Hepcidin Screening to Guide Iron Supplementation in African Children
Sant-Rayn Pasricha
Weatherall Insititute of Molecular Medicine, University of Oxford, Oxford, UK.
Sarah Atkinson
Department of Paediatrics, Oxford University Hospitals, University of Oxford, Oxford and Oxford University Clinical Academic Graduate School, Oxford, UK.
Andrew Armitage
Weatherall Insititute of Molecular Medicine, University of Oxford, Oxford, UK.
Shivani Khandwala
Weatherall Insititute of Molecular Medicine, University of Oxford, Oxford, UK.
Jacobien Veenemans
Cell Biology and Immunology Group, Wageningen University, Wageningen, The Netherlands.
Sharon Cox
MRC International Nutrition Group, London School of Hygiene and Tropical Medicine, London, UK.
Lucy Eddowes
Weatherall Insititute of Molecular Medicine, University of Oxford, Oxford, UK.
Theodore Hayes
Weatherall Insititute of Molecular Medicine, University of Oxford, Oxford, UK.
Conor Doherty
MRC Keneba, Keneba, Gambia.
Ayse Demir
Royal Hospital for Sick Children, Glasgow, UK and Laboratory for Clinical Chemistry and Haematology, Meander Medical Centre, Amsterdam, The Netherlands.
Edwin Tijhaar
Cell Biology and Immunology Group, Wageningen University, Wageningen, The Netherlands.
Hans Verhoef
Cell Biology and Immunology Group, Wageningen University, Wageningen, The Netherlands.
Andrew Prentice
MRC International Nutrition Group, London School of Hygiene and Tropical Medicine, London, UK and MRC Keneba, Keneba, Gambia.
Hal Drakesmith
Weatherall Insititute of Molecular Medicine, University of Oxford, Oxford, UK.
*Author to whom correspondence should be addressed.
Abstract
Objectives: Hematologic and non-hematologic benefits from iron supplementation are chiefly seen in iron deficient individuals; concerns that iron might promote infection especially in non-iron deficient individuals have complicated global anemia control policies, particularly in malaria-endemic settings. Iron homeostasis, including intestinal absorption, is controlled by hepcidin. Hepcidin is regulated by iron, erythropoietic drive, and inflammation, suggesting its potential utility to appraise iron status and thus guide iron supplementation.

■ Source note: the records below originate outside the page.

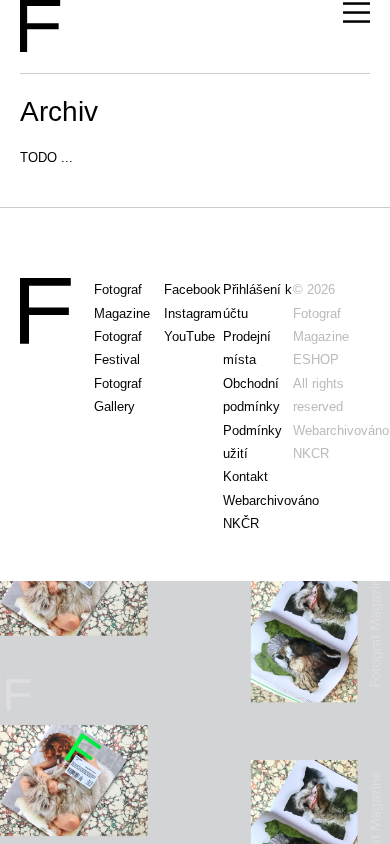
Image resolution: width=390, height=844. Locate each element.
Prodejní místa (247, 348)
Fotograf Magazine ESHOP (321, 337)
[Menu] (356, 13)
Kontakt (245, 476)
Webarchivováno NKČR (258, 512)
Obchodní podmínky (251, 395)
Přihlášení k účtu (257, 301)
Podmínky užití (252, 442)
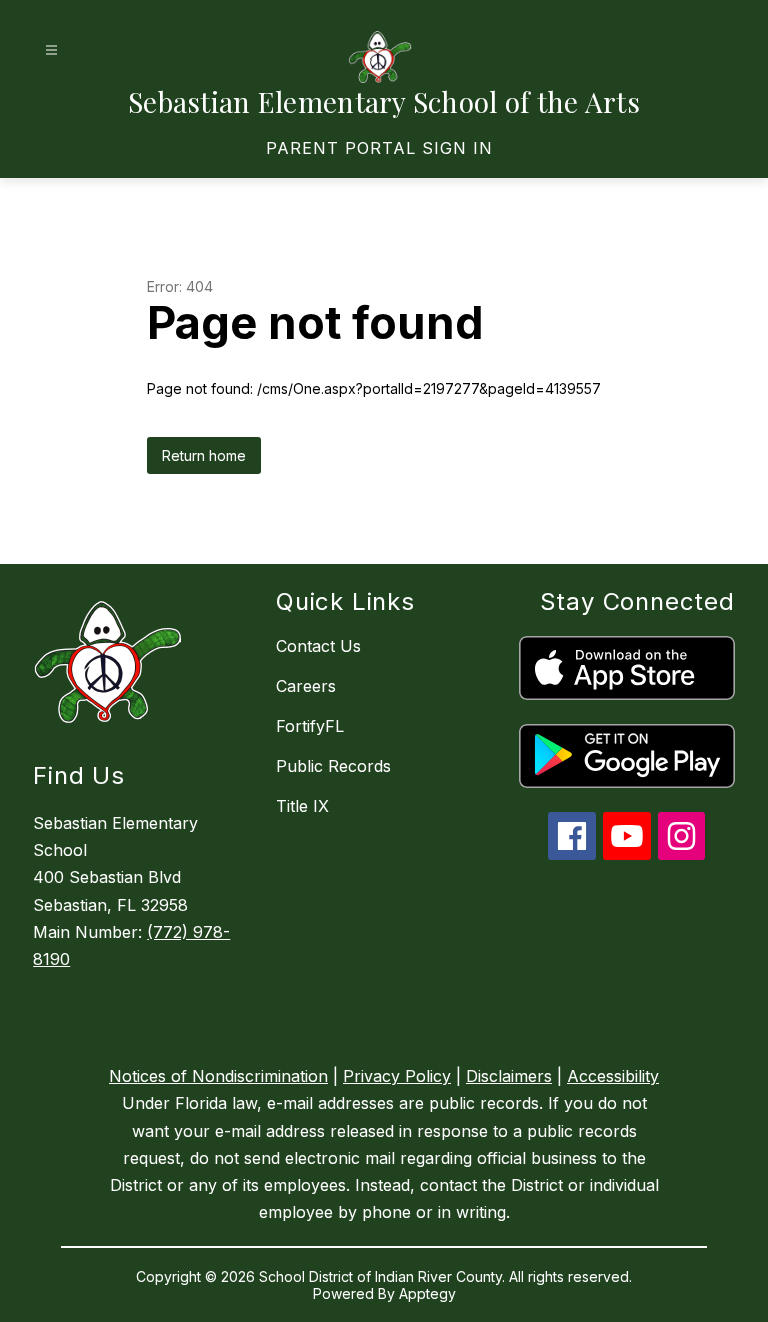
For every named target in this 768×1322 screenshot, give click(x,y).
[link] (379, 148)
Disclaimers (509, 1076)
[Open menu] (51, 50)
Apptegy (427, 1293)
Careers (306, 686)
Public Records (333, 766)
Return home (204, 455)
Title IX (302, 806)
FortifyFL (310, 726)
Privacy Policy (397, 1076)
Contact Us (318, 646)
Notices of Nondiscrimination (218, 1076)
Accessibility (613, 1076)
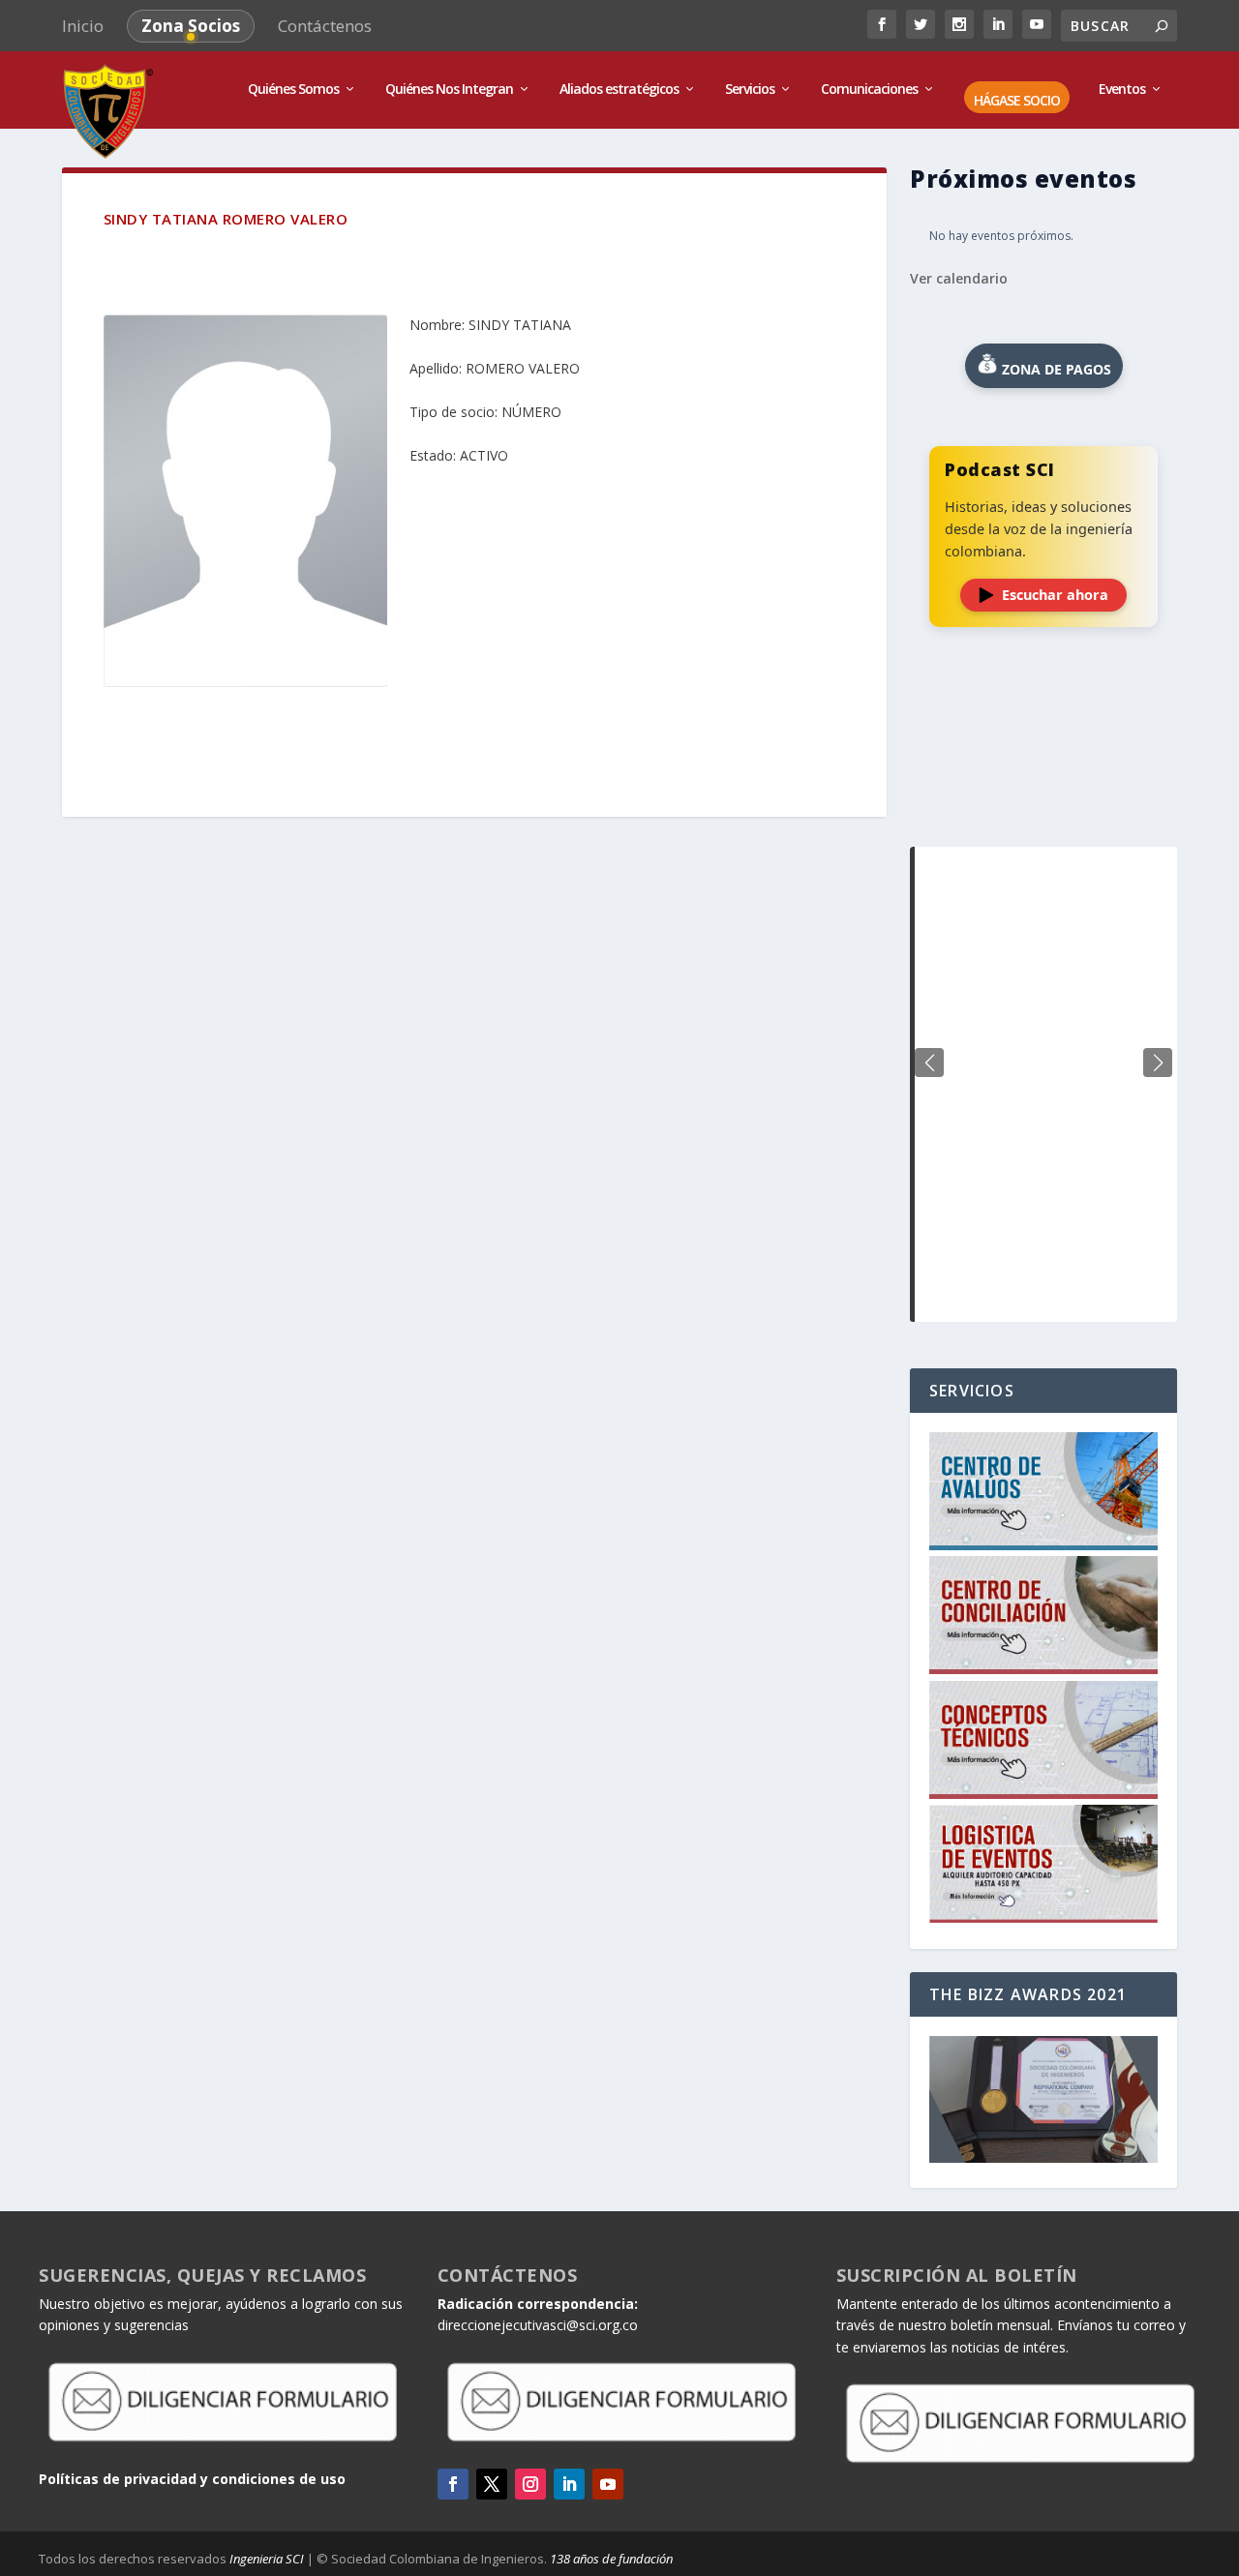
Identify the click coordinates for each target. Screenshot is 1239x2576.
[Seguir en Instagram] (530, 2484)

Methods: In 1338 African pre-school children we evaluated the Area Under the ROC Curve (AUCROC) for plasma hepcidin concentration as a diagnostic test of iron status, anemia type and erythrocyte incorporation of oral iron, determining and modeling the effects of cutoffs.
Results: Hepcidin detected iron deficiency with an AUCROC = 0.85 (optimal sensitivity/ specificity at a cutoff of 5.5 ng/ml); this was not significantly affected by gender, wasting, malaria or carriage of inherited red cell disorders. In anemic children, hepcidin distinguished iron deficiency anemia from anemia of inflammation (AUCROC=0.89, optimal sensitivity/specificity cutoff 5.4 ng/ml). Hepcidin was the best predictor for >20% incorporation into erythrocytes of orally-administered 57Fe (AUCROC=0.90, optimal sensitivity/ specificity cutoff <6.9 ng/ml). If a hepcidin cutoff of 5.5 ng/ml had been used to guide iron supplementation in this population, 77% of iron deficient children would have received supplements while 80% of children with P. falciparum and 86% of children with anemia of inflammation would have avoided iron.
Conclusions: In African children, hepcidin ascertains iron status, distinguishes iron deficiency anemia from anemia of inflammation, and hence could guide iron supplementation toward groups in whom it will likely be beneficial and safe.